Leslie McBain lance un cri du coeur aux gouvernements et au système de santé. Il n’y a rien de plus important pour une mère que ses enfants et nous avons de la difficulté à les garder en vie ou à les aider!

Une seringue et des pilules.

Le maire de Vancouver, comme beaucoup d'autres, prône la décriminalisation de la possession simple de drogues.

Photo : Shutterstock / Chirachai Phitayachamrat

Les mères demandent un approvisionnement pharmaceutique sûr pour les toxicomanes pour mettre fin d’abord à toutes morts dues à des drogues illicites mortelles.

C’est une épidémie qui a tué autant de personnes au cours des dernières années que la COVID-19 au cours des 18 derniers mois. Alors, pourquoi ne traitons-nous pas ces morts comme une urgence?

Une citation de :Leslie McBain, cofondatrice, Moms Stop the Harm

Des études ont conclu que le fait de fournir un approvisionnement sécuritaire aux toxicomanes est bénéfique, selon Leslie McBain, et les chercheurs, professionnels de la santé et même les chefs de police s’entendent sur des initiatives de réduction des méfaits comme celles-ci.

Les militantes se disent déçues du discours du Trône de mardi du gouvernement britanno-colombien dans lequel il a brièvement été question de redoubler les efforts pour mettre fin à la crise des surdoses, sans rien annoncer de concret.

Les gouvernements aiment parler de prévention. Ils aiment parler de l'éducation du public. Et toutes ces choses sont nécessaires et vraiment bonnes.

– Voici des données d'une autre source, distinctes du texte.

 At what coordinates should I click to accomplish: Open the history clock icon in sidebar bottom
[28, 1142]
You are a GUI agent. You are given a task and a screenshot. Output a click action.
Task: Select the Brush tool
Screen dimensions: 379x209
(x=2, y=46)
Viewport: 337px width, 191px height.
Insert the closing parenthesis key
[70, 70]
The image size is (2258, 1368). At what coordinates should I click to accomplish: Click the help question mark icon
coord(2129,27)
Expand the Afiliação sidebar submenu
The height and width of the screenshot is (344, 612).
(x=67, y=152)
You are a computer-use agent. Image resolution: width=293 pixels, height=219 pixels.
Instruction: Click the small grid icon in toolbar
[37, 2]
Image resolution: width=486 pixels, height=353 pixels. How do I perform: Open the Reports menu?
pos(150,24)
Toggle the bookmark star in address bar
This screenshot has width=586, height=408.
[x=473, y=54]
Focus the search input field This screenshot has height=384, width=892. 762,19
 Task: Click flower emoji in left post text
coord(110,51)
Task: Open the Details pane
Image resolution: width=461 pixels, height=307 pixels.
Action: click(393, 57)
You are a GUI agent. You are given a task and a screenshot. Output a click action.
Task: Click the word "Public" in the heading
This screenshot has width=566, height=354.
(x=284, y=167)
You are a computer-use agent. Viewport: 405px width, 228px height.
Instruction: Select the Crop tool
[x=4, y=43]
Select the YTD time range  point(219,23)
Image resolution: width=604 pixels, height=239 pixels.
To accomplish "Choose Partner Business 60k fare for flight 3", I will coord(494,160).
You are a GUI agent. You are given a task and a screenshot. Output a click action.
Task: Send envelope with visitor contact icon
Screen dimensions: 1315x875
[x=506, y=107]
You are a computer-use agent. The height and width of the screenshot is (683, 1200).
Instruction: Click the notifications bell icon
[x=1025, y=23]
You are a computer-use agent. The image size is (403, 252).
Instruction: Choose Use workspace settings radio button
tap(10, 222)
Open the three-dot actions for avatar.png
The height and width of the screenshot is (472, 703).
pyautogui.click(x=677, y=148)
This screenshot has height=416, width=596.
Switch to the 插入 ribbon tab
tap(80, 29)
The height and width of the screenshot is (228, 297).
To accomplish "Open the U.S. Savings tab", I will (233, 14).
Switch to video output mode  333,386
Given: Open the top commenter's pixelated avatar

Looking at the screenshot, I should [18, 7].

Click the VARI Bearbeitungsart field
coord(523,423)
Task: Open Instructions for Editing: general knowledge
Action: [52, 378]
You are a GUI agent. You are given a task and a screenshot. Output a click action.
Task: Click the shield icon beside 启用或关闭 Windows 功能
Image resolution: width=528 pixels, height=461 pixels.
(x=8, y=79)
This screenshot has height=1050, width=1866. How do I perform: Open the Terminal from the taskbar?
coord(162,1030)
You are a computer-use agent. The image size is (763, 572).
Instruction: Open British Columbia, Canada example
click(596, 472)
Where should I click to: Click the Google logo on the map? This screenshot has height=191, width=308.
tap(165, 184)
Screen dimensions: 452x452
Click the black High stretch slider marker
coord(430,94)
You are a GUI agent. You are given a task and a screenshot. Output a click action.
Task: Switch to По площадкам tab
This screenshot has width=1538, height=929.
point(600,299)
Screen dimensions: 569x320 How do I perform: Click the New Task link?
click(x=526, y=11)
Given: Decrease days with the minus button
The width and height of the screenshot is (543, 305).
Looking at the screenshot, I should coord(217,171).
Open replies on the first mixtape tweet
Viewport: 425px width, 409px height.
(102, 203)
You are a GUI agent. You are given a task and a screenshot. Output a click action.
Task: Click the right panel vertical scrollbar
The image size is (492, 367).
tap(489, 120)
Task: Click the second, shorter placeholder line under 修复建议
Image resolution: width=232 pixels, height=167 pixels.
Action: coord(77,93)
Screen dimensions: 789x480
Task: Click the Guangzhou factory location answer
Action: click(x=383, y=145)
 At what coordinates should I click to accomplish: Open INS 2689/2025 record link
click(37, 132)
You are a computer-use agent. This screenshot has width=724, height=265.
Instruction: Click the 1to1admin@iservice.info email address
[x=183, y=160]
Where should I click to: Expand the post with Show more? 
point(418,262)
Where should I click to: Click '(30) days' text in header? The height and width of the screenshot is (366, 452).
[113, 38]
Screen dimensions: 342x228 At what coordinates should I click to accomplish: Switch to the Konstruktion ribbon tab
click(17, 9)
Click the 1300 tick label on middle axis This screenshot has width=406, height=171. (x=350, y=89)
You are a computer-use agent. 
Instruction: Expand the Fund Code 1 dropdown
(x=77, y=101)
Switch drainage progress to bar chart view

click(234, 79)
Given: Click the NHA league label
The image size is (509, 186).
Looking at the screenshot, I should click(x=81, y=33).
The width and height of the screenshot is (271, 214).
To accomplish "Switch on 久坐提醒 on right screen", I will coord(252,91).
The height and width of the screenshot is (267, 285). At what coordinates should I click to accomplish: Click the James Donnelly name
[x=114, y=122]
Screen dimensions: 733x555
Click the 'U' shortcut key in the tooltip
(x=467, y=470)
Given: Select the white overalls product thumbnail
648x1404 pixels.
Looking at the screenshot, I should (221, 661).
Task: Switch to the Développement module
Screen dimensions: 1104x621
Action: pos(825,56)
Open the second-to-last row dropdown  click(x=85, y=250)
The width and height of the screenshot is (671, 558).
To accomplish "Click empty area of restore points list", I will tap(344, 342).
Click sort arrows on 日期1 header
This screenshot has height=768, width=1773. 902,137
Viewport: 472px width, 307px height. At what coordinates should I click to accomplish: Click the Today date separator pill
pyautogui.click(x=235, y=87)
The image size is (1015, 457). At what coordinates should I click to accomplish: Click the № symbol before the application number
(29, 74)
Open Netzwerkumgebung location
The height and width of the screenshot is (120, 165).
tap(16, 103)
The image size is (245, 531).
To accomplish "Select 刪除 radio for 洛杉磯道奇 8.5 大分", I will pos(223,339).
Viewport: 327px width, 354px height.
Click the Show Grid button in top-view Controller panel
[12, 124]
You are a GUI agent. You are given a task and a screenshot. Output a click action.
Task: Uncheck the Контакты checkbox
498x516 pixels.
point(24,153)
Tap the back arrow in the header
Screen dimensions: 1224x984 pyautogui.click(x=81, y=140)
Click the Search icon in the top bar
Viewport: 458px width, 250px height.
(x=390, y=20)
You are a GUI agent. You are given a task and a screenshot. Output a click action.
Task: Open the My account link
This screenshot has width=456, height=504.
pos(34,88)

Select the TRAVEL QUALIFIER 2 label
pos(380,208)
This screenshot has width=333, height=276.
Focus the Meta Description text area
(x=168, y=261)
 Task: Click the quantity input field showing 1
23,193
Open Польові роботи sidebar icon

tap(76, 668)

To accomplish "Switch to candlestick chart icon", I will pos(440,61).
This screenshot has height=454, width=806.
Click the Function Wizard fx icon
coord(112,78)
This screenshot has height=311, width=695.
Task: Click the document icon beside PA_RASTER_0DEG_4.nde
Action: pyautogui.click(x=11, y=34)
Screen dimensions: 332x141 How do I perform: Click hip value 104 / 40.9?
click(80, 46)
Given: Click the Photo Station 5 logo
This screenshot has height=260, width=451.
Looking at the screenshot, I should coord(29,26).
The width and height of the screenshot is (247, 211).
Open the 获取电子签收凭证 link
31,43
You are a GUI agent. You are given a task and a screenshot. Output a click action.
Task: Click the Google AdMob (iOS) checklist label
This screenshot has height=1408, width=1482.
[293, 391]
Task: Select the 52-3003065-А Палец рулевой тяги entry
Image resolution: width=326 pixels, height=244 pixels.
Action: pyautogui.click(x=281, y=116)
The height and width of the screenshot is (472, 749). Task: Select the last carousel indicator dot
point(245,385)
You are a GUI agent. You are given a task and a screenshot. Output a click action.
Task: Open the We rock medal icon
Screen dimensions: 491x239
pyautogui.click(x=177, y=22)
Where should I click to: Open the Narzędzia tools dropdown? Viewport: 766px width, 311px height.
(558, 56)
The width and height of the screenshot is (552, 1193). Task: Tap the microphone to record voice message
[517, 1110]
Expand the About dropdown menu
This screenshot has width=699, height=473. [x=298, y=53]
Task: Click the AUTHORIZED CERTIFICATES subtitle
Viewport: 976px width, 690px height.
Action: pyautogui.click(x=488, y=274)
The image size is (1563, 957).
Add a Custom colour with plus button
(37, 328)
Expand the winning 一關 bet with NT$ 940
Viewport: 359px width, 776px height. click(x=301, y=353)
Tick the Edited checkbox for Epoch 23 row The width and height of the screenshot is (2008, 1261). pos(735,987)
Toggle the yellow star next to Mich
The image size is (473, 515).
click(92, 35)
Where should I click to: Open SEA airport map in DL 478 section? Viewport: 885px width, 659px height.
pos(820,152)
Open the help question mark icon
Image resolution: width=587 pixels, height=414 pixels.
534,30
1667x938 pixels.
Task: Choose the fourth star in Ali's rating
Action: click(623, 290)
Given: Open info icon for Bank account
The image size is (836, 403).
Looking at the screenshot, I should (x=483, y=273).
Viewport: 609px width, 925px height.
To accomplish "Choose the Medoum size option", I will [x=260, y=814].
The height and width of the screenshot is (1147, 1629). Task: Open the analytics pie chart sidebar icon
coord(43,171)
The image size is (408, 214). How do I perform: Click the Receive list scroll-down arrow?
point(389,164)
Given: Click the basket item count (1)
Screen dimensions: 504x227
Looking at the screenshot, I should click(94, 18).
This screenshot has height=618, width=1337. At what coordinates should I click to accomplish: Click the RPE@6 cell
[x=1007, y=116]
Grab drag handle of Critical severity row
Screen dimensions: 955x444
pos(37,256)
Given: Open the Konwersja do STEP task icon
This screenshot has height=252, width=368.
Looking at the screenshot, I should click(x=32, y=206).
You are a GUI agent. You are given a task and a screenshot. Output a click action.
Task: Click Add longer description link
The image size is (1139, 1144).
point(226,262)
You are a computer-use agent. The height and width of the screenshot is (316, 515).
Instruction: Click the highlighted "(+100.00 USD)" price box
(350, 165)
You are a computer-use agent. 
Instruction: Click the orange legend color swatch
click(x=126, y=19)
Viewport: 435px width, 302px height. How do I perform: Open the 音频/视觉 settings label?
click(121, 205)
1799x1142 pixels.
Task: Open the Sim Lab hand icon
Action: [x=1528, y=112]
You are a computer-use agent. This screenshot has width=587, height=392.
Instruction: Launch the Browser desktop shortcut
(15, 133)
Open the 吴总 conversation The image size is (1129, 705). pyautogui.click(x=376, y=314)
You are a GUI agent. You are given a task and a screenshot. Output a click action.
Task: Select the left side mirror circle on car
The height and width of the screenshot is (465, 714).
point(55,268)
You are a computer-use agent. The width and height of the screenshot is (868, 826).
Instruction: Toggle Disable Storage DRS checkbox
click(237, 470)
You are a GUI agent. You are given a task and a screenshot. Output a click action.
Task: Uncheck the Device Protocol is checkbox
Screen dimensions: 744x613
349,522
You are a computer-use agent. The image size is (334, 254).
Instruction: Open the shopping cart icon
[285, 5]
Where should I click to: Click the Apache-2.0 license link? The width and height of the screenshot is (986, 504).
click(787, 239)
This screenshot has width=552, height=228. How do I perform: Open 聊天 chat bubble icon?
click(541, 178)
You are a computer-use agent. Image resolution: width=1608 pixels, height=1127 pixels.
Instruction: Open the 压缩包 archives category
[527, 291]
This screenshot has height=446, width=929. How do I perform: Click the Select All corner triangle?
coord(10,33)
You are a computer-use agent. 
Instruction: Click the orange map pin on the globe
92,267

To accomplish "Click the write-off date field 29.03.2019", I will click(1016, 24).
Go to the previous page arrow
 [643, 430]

Mais qu'en est-il d'empêcher les morts?

Une citation de :Leslie McBain, cofondatrice, Moms Stop the Harm
Un ambulancier pousse un brancard.

La crise des surdoses en Colombie-Britannique ne diminue pas, cinq ans après la déclaration de l'état d'urgence sanitaire par la province.

Photo : CBC/Ben Nelms

Des marches dans les villes de la Colombie-Britannique doivent avoir lieu mercredi après-midi à la mémoire de victimes de surdoses, dont une dans le quartier Downtown Eastside de Vancouver à 14 h.

Bilan des autorités

La ministre de la Santé mentale et des Dépendances de la Colombie-Britannique, Sheila Malcolmson, la médecin en chef de la Colombie-Britannique, Bonnie Henry, la coroner en chef de la province, Lisa Lapointe, et la médecin en chef intérimaire de la régie de la santé autochtone ont présenté leur bilan de la crise mercredi matin.

La Colombie-Britannique demandera officiellement à Santé Canada une exemption fédérale de la Loi réglementant certaines drogues et autres substances pour décriminaliser la possession pour usage personnel de drogues dans la province. Cette mesure permettra, selon Sheila Malcolmson, d'éliminer la honte qui empêche souvent les consommateurs de substances de demander de l'aide.

La stigmatisation pousse les gens à cacher leur consommation de drogues, à éviter les soins de santé et à consommer seuls , a-t-elle déclaré.

Par ailleurs, la province a annoncé un nouvel investissement de 45 millions de dollars au cours des trois prochaines années pour soutenir les services de prévention destinés aux personnes à haut risque de surdose dans toute la province. Ce financement fait partie du budget 2021-2022 de la Colombie-Britannique, qui sera déposé le 20 avril.